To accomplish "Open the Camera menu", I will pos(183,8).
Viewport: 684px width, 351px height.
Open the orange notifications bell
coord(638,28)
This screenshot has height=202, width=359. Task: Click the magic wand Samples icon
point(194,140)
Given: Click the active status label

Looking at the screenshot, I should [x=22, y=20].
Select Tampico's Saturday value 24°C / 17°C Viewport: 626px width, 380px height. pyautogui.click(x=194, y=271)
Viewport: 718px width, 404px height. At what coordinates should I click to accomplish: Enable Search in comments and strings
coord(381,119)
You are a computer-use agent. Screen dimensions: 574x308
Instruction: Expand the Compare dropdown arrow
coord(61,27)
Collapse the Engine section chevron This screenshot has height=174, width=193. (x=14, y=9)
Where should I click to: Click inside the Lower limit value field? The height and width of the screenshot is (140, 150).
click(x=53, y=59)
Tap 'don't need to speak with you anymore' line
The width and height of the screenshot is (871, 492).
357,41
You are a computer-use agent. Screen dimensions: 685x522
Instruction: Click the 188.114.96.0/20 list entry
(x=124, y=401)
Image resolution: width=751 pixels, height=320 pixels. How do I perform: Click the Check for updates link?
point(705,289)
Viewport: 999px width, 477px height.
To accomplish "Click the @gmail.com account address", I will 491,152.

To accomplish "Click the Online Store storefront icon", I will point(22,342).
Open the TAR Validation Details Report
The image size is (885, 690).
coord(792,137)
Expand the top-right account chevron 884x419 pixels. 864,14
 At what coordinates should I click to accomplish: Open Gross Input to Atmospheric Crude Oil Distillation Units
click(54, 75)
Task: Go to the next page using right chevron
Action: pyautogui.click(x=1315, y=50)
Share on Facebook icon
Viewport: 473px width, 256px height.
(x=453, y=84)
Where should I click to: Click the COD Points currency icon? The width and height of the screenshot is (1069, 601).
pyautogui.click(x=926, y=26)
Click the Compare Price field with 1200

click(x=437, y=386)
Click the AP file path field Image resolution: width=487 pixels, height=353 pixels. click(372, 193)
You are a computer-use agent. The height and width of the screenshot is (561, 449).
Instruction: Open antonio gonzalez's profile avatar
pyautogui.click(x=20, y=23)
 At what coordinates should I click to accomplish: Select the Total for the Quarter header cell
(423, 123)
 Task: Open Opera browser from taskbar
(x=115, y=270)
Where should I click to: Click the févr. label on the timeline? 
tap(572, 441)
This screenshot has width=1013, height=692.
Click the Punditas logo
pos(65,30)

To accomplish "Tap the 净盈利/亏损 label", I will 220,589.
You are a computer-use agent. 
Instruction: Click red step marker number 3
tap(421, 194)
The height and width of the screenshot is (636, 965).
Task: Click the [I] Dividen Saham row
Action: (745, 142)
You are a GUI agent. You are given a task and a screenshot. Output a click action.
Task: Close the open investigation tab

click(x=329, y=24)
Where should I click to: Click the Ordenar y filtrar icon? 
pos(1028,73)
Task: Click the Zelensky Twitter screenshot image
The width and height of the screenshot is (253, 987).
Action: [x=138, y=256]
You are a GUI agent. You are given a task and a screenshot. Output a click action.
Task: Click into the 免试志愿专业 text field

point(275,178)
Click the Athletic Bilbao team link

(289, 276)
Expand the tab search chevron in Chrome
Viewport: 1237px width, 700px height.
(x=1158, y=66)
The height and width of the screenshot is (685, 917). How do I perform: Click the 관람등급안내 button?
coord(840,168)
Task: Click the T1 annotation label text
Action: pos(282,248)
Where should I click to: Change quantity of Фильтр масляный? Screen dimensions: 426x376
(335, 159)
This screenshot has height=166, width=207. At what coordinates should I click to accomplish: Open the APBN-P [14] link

## WHAT THIS TASK INVOLVES
Please repeat each line above exactly.

## WRITTEN ANSWER
To accomplish "Open the Camera menu", I will pos(183,8).
Viewport: 684px width, 351px height.
Open the orange notifications bell
coord(638,28)
This screenshot has height=202, width=359. Task: Click the magic wand Samples icon
point(194,140)
Given: Click the active status label

Looking at the screenshot, I should [x=22, y=20].
Select Tampico's Saturday value 24°C / 17°C Viewport: 626px width, 380px height. pyautogui.click(x=194, y=271)
Viewport: 718px width, 404px height. At what coordinates should I click to accomplish: Enable Search in comments and strings
coord(381,119)
You are a computer-use agent. Screen dimensions: 574x308
Instruction: Expand the Compare dropdown arrow
coord(61,27)
Collapse the Engine section chevron This screenshot has height=174, width=193. (x=14, y=9)
Where should I click to: Click inside the Lower limit value field? The height and width of the screenshot is (140, 150).
click(x=53, y=59)
Tap 'don't need to speak with you anymore' line
The width and height of the screenshot is (871, 492).
357,41
You are a computer-use agent. Screen dimensions: 685x522
Instruction: Click the 188.114.96.0/20 list entry
(x=124, y=401)
Image resolution: width=751 pixels, height=320 pixels. How do I perform: Click the Check for updates link?
point(705,289)
Viewport: 999px width, 477px height.
To accomplish "Click the @gmail.com account address", I will 491,152.

To accomplish "Click the Online Store storefront icon", I will point(22,342).
Open the TAR Validation Details Report
The image size is (885, 690).
coord(792,137)
Expand the top-right account chevron 884x419 pixels. 864,14
 At what coordinates should I click to accomplish: Open Gross Input to Atmospheric Crude Oil Distillation Units
click(54, 75)
Task: Go to the next page using right chevron
Action: pyautogui.click(x=1315, y=50)
Share on Facebook icon
Viewport: 473px width, 256px height.
(x=453, y=84)
Where should I click to: Click the COD Points currency icon? The width and height of the screenshot is (1069, 601).
pyautogui.click(x=926, y=26)
Click the Compare Price field with 1200

click(x=437, y=386)
Click the AP file path field Image resolution: width=487 pixels, height=353 pixels. click(372, 193)
You are a computer-use agent. The height and width of the screenshot is (561, 449).
Instruction: Open antonio gonzalez's profile avatar
pyautogui.click(x=20, y=23)
 At what coordinates should I click to accomplish: Select the Total for the Quarter header cell
(423, 123)
 Task: Open Opera browser from taskbar
(x=115, y=270)
Where should I click to: Click the févr. label on the timeline? 
tap(572, 441)
This screenshot has width=1013, height=692.
Click the Punditas logo
pos(65,30)

To accomplish "Tap the 净盈利/亏损 label", I will 220,589.
You are a computer-use agent. 
Instruction: Click red step marker number 3
tap(421, 194)
The height and width of the screenshot is (636, 965).
Task: Click the [I] Dividen Saham row
Action: (745, 142)
You are a GUI agent. You are given a task and a screenshot. Output a click action.
Task: Close the open investigation tab

click(x=329, y=24)
Where should I click to: Click the Ordenar y filtrar icon? 
pos(1028,73)
Task: Click the Zelensky Twitter screenshot image
The width and height of the screenshot is (253, 987).
Action: [x=138, y=256]
You are a GUI agent. You are given a task and a screenshot. Output a click action.
Task: Click into the 免试志愿专业 text field

point(275,178)
Click the Athletic Bilbao team link

(289, 276)
Expand the tab search chevron in Chrome
Viewport: 1237px width, 700px height.
(x=1158, y=66)
The height and width of the screenshot is (685, 917). How do I perform: Click the 관람등급안내 button?
coord(840,168)
Task: Click the T1 annotation label text
Action: pos(282,248)
Where should I click to: Change quantity of Фильтр масляный? Screen dimensions: 426x376
(335, 159)
This screenshot has height=166, width=207. At what coordinates should I click to accomplish: Open the APBN-P [14] link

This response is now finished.